Mereka pun pindah mencari
tempat yang lain.
Dan akhirnya mereka
memutuskan berpisah, Haris dan Sopyan memilih berdiri didekat pintu kereta,
Budi dan Dadang memilih masuk agak kedalam gerbong, dan Slamet hanya berdiri
didepan pintu kamar mandi. Dan akhirnya mereka sampai di stasiun Serpong, yang
artinya cuma beberapa stasiun lagi mereka sampai pada tujuan.
“ris liat tuh ada cewek di
atas gedung, lagi liat kesini.

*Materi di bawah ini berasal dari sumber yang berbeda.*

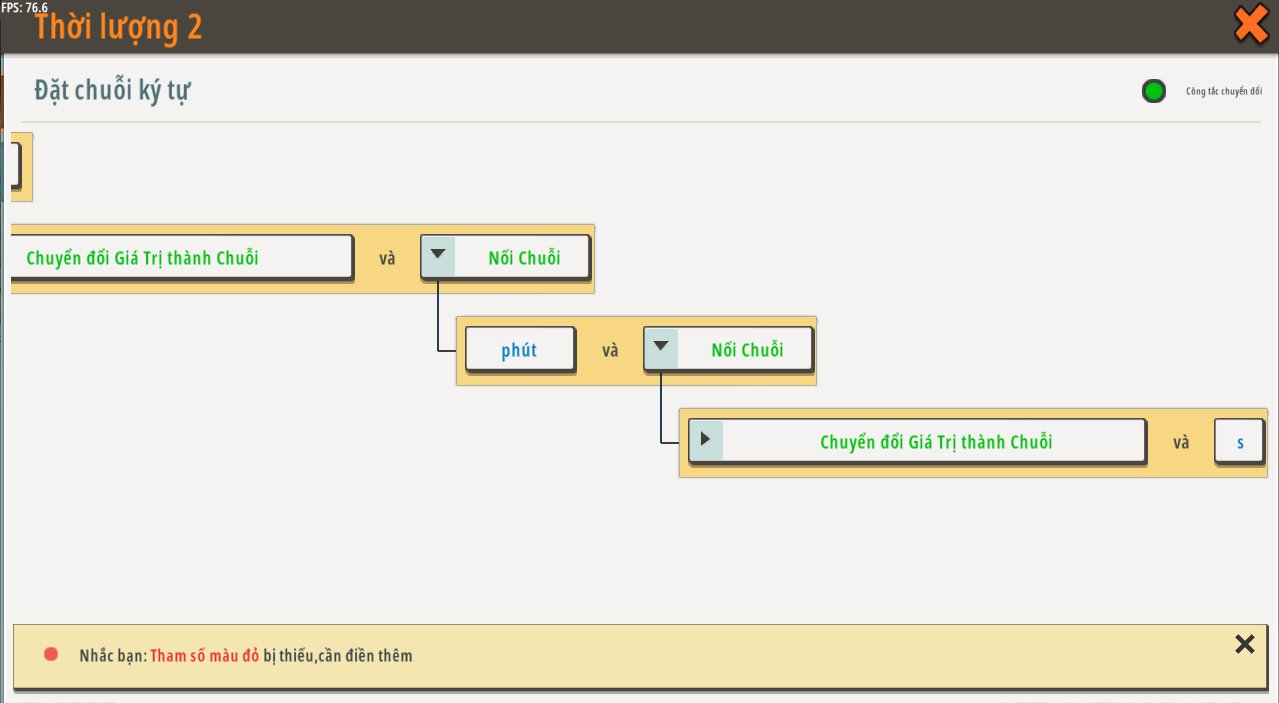Expand the rightmost Chuyển đổi Giá Trị block
This screenshot has width=1279, height=703.
(705, 440)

Pasti dia lagi manggil bokapnya trus bilang ‘ayah
– ayah ada orang ganteng tuh di kereta’ “. Terang Sopyan.
“wew, paling juga bokapnya
bilang ‘aah, salah liat kali’ ”. Jawab Haris.
Tanpa disadari Haris, Dadang,
Budi, dan Sopyan, ternyata Slamet yang sudah pindah berdiri di seberang pintu
kamar mandi ternyata di hampiri seorang cewek cantik yang baru naik ketika di
stasiun Serpong tadi.
“khhmmm, hajar met” teriak
Budi yang meliat posisi Slamet sangat menguntungkan, bagai dapat durian runtuh.
Slamet yang lugu dan polos
itu pun hanya terdiam dan bergetar karena posisinya yang berpulukkan dengan
cewek itu, yang hanya dibatasi tas yang di gendongnya.
Dan akhirnya cewek itu pun
turun di stasiun berikutnya.
“woy cah, awas kaki
loe tuh, jangan keluar pintu” sahut polisi yang bertugas menjaga di dalam
kereta pada Haris.
“liat ris, awas wooyyy!!!”
teriak Sopyan.
‘Wwwusssshhhhtttttttttttttt’
“selamet, selamet, hampir
aja kaki gue putus nih yan”
“itu kan namaaaa guee
rissss” teriak Slamet.
Akhirnya mereka pun tiba di
stasiun kota di Jakarta. Dan bergegas turun dari kereta yang memberikan
berbagai macam seni didalamnya.
“sumpah, lain kali gue gak
bakal naik kereta lagi. Hampir aja kaki gue putus” kata terakhir yang di
lontarkan Haris yang kecewa dengan kejadian di kereta saat di stasiun.